* [WHAT YOU HAVE TO DO] Without any omission, reproduce the records that follow.
*** SUPPLIED INFORMATION ***
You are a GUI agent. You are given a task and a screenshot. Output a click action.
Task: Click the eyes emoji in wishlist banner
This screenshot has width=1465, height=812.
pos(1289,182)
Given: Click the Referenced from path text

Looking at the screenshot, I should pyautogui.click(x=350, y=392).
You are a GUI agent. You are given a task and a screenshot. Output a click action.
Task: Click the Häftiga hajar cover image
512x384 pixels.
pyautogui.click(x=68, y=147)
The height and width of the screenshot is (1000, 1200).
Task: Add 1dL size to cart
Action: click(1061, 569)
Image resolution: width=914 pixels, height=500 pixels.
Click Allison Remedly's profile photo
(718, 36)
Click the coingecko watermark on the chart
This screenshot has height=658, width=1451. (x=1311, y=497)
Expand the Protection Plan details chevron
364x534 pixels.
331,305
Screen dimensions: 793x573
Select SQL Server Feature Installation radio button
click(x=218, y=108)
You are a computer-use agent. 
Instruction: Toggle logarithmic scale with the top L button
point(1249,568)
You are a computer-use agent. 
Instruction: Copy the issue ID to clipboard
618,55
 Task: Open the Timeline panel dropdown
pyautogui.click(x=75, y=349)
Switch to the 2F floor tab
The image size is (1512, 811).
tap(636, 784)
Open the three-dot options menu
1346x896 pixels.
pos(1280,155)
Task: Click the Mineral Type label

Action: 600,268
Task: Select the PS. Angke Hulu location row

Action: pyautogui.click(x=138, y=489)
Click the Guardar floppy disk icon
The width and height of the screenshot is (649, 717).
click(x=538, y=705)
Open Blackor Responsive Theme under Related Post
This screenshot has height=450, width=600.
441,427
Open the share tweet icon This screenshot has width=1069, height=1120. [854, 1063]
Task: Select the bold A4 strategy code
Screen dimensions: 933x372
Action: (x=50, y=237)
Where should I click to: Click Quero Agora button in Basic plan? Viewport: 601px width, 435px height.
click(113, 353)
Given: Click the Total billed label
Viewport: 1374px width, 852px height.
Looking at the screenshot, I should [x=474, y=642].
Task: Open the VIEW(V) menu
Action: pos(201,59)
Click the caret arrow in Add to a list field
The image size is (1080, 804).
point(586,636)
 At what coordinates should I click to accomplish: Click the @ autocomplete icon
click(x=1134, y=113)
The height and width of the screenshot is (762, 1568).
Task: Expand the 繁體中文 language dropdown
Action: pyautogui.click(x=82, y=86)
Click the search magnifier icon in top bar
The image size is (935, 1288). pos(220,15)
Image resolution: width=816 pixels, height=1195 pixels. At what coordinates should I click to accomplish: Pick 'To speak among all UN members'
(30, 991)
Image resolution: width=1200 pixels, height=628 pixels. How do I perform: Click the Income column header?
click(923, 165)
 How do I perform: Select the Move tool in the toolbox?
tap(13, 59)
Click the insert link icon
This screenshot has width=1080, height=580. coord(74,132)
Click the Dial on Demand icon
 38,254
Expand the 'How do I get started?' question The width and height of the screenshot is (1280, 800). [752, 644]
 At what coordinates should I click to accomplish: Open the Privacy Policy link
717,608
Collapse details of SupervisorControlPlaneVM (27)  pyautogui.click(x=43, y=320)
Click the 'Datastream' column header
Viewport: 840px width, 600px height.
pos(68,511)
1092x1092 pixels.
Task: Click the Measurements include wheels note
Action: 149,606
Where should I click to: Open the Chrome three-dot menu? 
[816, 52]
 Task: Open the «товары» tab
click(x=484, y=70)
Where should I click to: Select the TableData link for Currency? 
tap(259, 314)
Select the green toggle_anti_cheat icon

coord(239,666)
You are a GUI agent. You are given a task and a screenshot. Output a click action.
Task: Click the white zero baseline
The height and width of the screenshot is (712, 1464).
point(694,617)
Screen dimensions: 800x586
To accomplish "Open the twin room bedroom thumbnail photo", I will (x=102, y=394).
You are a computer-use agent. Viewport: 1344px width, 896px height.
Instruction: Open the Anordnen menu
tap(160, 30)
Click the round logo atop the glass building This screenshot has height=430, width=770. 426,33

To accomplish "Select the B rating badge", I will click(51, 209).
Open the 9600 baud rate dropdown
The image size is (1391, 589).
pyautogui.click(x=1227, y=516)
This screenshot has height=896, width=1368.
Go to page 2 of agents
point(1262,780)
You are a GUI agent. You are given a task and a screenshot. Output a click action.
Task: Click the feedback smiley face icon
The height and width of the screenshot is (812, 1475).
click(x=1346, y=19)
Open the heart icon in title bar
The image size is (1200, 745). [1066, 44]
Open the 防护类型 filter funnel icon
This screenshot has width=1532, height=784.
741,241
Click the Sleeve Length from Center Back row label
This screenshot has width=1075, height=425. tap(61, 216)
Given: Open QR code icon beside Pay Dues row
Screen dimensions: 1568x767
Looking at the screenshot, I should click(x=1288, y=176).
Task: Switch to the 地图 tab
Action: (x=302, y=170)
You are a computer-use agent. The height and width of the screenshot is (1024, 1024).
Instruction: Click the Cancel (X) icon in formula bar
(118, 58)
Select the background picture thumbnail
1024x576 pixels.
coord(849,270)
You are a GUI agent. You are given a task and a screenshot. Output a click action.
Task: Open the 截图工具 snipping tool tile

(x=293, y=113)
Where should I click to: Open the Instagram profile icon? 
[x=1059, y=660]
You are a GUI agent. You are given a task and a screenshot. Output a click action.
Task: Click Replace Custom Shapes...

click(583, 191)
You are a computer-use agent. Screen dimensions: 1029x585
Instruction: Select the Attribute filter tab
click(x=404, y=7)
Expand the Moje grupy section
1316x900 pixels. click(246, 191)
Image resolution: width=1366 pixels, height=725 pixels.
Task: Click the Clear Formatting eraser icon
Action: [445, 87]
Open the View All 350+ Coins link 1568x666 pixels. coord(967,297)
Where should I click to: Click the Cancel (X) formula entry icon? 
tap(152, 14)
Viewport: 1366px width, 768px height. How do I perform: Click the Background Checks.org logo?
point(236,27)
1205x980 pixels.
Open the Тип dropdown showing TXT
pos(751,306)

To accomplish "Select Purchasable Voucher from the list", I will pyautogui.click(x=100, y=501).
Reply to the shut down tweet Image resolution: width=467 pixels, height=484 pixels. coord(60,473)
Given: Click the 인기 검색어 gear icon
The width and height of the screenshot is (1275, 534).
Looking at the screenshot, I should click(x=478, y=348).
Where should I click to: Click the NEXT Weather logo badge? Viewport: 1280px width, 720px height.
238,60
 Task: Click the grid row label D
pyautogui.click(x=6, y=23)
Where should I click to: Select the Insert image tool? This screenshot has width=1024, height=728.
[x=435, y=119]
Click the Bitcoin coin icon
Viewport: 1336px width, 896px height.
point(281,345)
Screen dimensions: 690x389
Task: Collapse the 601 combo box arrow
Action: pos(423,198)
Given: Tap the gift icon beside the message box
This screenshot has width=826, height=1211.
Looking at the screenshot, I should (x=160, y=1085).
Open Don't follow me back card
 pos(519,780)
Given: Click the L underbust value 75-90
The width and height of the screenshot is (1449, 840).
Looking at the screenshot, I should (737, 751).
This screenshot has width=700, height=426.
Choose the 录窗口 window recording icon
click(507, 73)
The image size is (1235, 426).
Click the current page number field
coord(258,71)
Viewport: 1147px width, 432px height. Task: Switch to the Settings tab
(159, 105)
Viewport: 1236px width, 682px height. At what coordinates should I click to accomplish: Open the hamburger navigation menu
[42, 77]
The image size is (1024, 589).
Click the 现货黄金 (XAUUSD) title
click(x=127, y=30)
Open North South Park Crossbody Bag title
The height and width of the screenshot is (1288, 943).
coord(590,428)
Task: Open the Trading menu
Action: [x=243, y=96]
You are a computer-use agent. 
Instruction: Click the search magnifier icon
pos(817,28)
***
* [SOLUTION TO THIS EXERCISE]
You are a GUI agent. You are given a task and a screenshot. Output a click action.
Task: Click the eyes emoji in wishlist banner
This screenshot has width=1465, height=812.
pos(1289,182)
Given: Click the Referenced from path text

Looking at the screenshot, I should pyautogui.click(x=350, y=392).
You are a GUI agent. You are given a task and a screenshot. Output a click action.
Task: Click the Häftiga hajar cover image
512x384 pixels.
pyautogui.click(x=68, y=147)
The height and width of the screenshot is (1000, 1200).
Task: Add 1dL size to cart
Action: click(1061, 569)
Image resolution: width=914 pixels, height=500 pixels.
Click Allison Remedly's profile photo
(718, 36)
Click the coingecko watermark on the chart
This screenshot has height=658, width=1451. (x=1311, y=497)
Expand the Protection Plan details chevron
364x534 pixels.
331,305
Screen dimensions: 793x573
Select SQL Server Feature Installation radio button
click(x=218, y=108)
You are a computer-use agent. 
Instruction: Toggle logarithmic scale with the top L button
point(1249,568)
You are a computer-use agent. 
Instruction: Copy the issue ID to clipboard
618,55
 Task: Open the Timeline panel dropdown
pyautogui.click(x=75, y=349)
Switch to the 2F floor tab
The image size is (1512, 811).
tap(636, 784)
Open the three-dot options menu
1346x896 pixels.
pos(1280,155)
Task: Click the Mineral Type label

Action: 600,268
Task: Select the PS. Angke Hulu location row

Action: pyautogui.click(x=138, y=489)
Click the Guardar floppy disk icon
The width and height of the screenshot is (649, 717).
click(x=538, y=705)
Open Blackor Responsive Theme under Related Post
This screenshot has height=450, width=600.
441,427
Open the share tweet icon This screenshot has width=1069, height=1120. [854, 1063]
Task: Select the bold A4 strategy code
Screen dimensions: 933x372
Action: (x=50, y=237)
Where should I click to: Click Quero Agora button in Basic plan? Viewport: 601px width, 435px height.
click(113, 353)
Given: Click the Total billed label
Viewport: 1374px width, 852px height.
Looking at the screenshot, I should [x=474, y=642].
Task: Open the VIEW(V) menu
Action: pos(201,59)
Click the caret arrow in Add to a list field
The image size is (1080, 804).
point(586,636)
 At what coordinates should I click to accomplish: Click the @ autocomplete icon
click(x=1134, y=113)
The height and width of the screenshot is (762, 1568).
Task: Expand the 繁體中文 language dropdown
Action: pyautogui.click(x=82, y=86)
Click the search magnifier icon in top bar
The image size is (935, 1288). pos(220,15)
Image resolution: width=816 pixels, height=1195 pixels. At what coordinates should I click to accomplish: Pick 'To speak among all UN members'
(30, 991)
Image resolution: width=1200 pixels, height=628 pixels. How do I perform: Click the Income column header?
click(923, 165)
 How do I perform: Select the Move tool in the toolbox?
tap(13, 59)
Click the insert link icon
This screenshot has width=1080, height=580. coord(74,132)
Click the Dial on Demand icon
 38,254
Expand the 'How do I get started?' question The width and height of the screenshot is (1280, 800). [752, 644]
 At what coordinates should I click to accomplish: Open the Privacy Policy link
717,608
Collapse details of SupervisorControlPlaneVM (27)  pyautogui.click(x=43, y=320)
Click the 'Datastream' column header
Viewport: 840px width, 600px height.
pos(68,511)
1092x1092 pixels.
Task: Click the Measurements include wheels note
Action: 149,606
Where should I click to: Open the Chrome three-dot menu? 
[816, 52]
 Task: Open the «товары» tab
click(x=484, y=70)
Where should I click to: Select the TableData link for Currency? 
tap(259, 314)
Select the green toggle_anti_cheat icon

coord(239,666)
You are a GUI agent. You are given a task and a screenshot. Output a click action.
Task: Click the white zero baseline
The height and width of the screenshot is (712, 1464).
point(694,617)
Screen dimensions: 800x586
To accomplish "Open the twin room bedroom thumbnail photo", I will (x=102, y=394).
You are a computer-use agent. Viewport: 1344px width, 896px height.
Instruction: Open the Anordnen menu
tap(160, 30)
Click the round logo atop the glass building This screenshot has height=430, width=770. 426,33

To accomplish "Select the B rating badge", I will click(51, 209).
Open the 9600 baud rate dropdown
The image size is (1391, 589).
pyautogui.click(x=1227, y=516)
This screenshot has height=896, width=1368.
Go to page 2 of agents
point(1262,780)
You are a GUI agent. You are given a task and a screenshot. Output a click action.
Task: Click the feedback smiley face icon
The height and width of the screenshot is (812, 1475).
click(x=1346, y=19)
Open the heart icon in title bar
The image size is (1200, 745). [1066, 44]
Open the 防护类型 filter funnel icon
This screenshot has width=1532, height=784.
741,241
Click the Sleeve Length from Center Back row label
This screenshot has width=1075, height=425. tap(61, 216)
Given: Open QR code icon beside Pay Dues row
Screen dimensions: 1568x767
Looking at the screenshot, I should click(x=1288, y=176).
Task: Switch to the 地图 tab
Action: (x=302, y=170)
You are a computer-use agent. The height and width of the screenshot is (1024, 1024).
Instruction: Click the Cancel (X) icon in formula bar
(118, 58)
Select the background picture thumbnail
1024x576 pixels.
coord(849,270)
You are a GUI agent. You are given a task and a screenshot. Output a click action.
Task: Open the 截图工具 snipping tool tile

(x=293, y=113)
Where should I click to: Open the Instagram profile icon? 
[x=1059, y=660]
You are a GUI agent. You are given a task and a screenshot. Output a click action.
Task: Click Replace Custom Shapes...

click(583, 191)
You are a computer-use agent. Screen dimensions: 1029x585
Instruction: Select the Attribute filter tab
click(x=404, y=7)
Expand the Moje grupy section
1316x900 pixels. click(246, 191)
Image resolution: width=1366 pixels, height=725 pixels.
Task: Click the Clear Formatting eraser icon
Action: [445, 87]
Open the View All 350+ Coins link 1568x666 pixels. coord(967,297)
Where should I click to: Click the Cancel (X) formula entry icon? 
tap(152, 14)
Viewport: 1366px width, 768px height. How do I perform: Click the Background Checks.org logo?
point(236,27)
1205x980 pixels.
Open the Тип dropdown showing TXT
pos(751,306)

To accomplish "Select Purchasable Voucher from the list", I will pyautogui.click(x=100, y=501).
Reply to the shut down tweet Image resolution: width=467 pixels, height=484 pixels. coord(60,473)
Given: Click the 인기 검색어 gear icon
The width and height of the screenshot is (1275, 534).
Looking at the screenshot, I should click(x=478, y=348).
Where should I click to: Click the NEXT Weather logo badge? Viewport: 1280px width, 720px height.
238,60
 Task: Click the grid row label D
pyautogui.click(x=6, y=23)
Where should I click to: Select the Insert image tool? This screenshot has width=1024, height=728.
[x=435, y=119]
Click the Bitcoin coin icon
Viewport: 1336px width, 896px height.
point(281,345)
Screen dimensions: 690x389
Task: Collapse the 601 combo box arrow
Action: pos(423,198)
Given: Tap the gift icon beside the message box
This screenshot has width=826, height=1211.
Looking at the screenshot, I should (x=160, y=1085).
Open Don't follow me back card
 pos(519,780)
Given: Click the L underbust value 75-90
The width and height of the screenshot is (1449, 840).
Looking at the screenshot, I should (737, 751).
This screenshot has width=700, height=426.
Choose the 录窗口 window recording icon
click(507, 73)
The image size is (1235, 426).
Click the current page number field
coord(258,71)
Viewport: 1147px width, 432px height. Task: Switch to the Settings tab
(159, 105)
Viewport: 1236px width, 682px height. At what coordinates should I click to accomplish: Open the hamburger navigation menu
[42, 77]
The image size is (1024, 589).
Click the 现货黄金 (XAUUSD) title
click(x=127, y=30)
Open North South Park Crossbody Bag title
The height and width of the screenshot is (1288, 943).
coord(590,428)
Task: Open the Trading menu
Action: [x=243, y=96]
You are a computer-use agent. 
Instruction: Click the search magnifier icon
pos(817,28)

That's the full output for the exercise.